#### What is expected:
Repeat the data exactly as it appears.

____ Provided data

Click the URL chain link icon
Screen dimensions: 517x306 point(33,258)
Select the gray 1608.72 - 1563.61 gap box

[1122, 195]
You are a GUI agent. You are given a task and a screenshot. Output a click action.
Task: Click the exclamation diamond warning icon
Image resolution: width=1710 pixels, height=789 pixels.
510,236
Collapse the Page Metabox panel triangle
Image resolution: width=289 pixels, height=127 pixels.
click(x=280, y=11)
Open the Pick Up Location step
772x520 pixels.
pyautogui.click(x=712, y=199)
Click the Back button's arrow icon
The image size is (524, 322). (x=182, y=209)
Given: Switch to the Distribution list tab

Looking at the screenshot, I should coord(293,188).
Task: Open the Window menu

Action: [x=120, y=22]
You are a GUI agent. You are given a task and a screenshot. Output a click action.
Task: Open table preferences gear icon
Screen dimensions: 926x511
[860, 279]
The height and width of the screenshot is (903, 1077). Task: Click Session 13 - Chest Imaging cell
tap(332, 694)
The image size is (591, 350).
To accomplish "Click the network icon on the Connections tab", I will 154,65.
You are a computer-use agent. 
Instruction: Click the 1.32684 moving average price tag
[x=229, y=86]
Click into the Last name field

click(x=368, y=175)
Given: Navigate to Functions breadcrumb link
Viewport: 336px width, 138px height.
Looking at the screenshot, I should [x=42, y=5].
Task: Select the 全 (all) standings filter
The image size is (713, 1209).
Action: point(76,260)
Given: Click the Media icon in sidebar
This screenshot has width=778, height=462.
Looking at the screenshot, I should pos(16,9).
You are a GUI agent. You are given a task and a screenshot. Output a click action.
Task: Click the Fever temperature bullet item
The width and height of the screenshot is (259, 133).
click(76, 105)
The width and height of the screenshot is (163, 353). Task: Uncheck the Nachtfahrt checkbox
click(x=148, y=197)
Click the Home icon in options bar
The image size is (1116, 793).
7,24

________

#### Expected answer:
Click the URL chain link icon
Screen dimensions: 517x306 point(33,258)
Select the gray 1608.72 - 1563.61 gap box

[1122, 195]
You are a GUI agent. You are given a task and a screenshot. Output a click action.
Task: Click the exclamation diamond warning icon
Image resolution: width=1710 pixels, height=789 pixels.
510,236
Collapse the Page Metabox panel triangle
Image resolution: width=289 pixels, height=127 pixels.
click(x=280, y=11)
Open the Pick Up Location step
772x520 pixels.
pyautogui.click(x=712, y=199)
Click the Back button's arrow icon
The image size is (524, 322). (x=182, y=209)
Given: Switch to the Distribution list tab

Looking at the screenshot, I should coord(293,188).
Task: Open the Window menu

Action: [x=120, y=22]
You are a GUI agent. You are given a task and a screenshot. Output a click action.
Task: Open table preferences gear icon
Screen dimensions: 926x511
[860, 279]
The height and width of the screenshot is (903, 1077). Task: Click Session 13 - Chest Imaging cell
tap(332, 694)
The image size is (591, 350).
To accomplish "Click the network icon on the Connections tab", I will 154,65.
You are a computer-use agent. 
Instruction: Click the 1.32684 moving average price tag
[x=229, y=86]
Click into the Last name field

click(x=368, y=175)
Given: Navigate to Functions breadcrumb link
Viewport: 336px width, 138px height.
Looking at the screenshot, I should [x=42, y=5].
Task: Select the 全 (all) standings filter
The image size is (713, 1209).
Action: point(76,260)
Given: Click the Media icon in sidebar
This screenshot has width=778, height=462.
Looking at the screenshot, I should pos(16,9).
You are a GUI agent. You are given a task and a screenshot. Output a click action.
Task: Click the Fever temperature bullet item
The width and height of the screenshot is (259, 133).
click(76, 105)
The width and height of the screenshot is (163, 353). Task: Uncheck the Nachtfahrt checkbox
click(x=148, y=197)
Click the Home icon in options bar
The image size is (1116, 793).
7,24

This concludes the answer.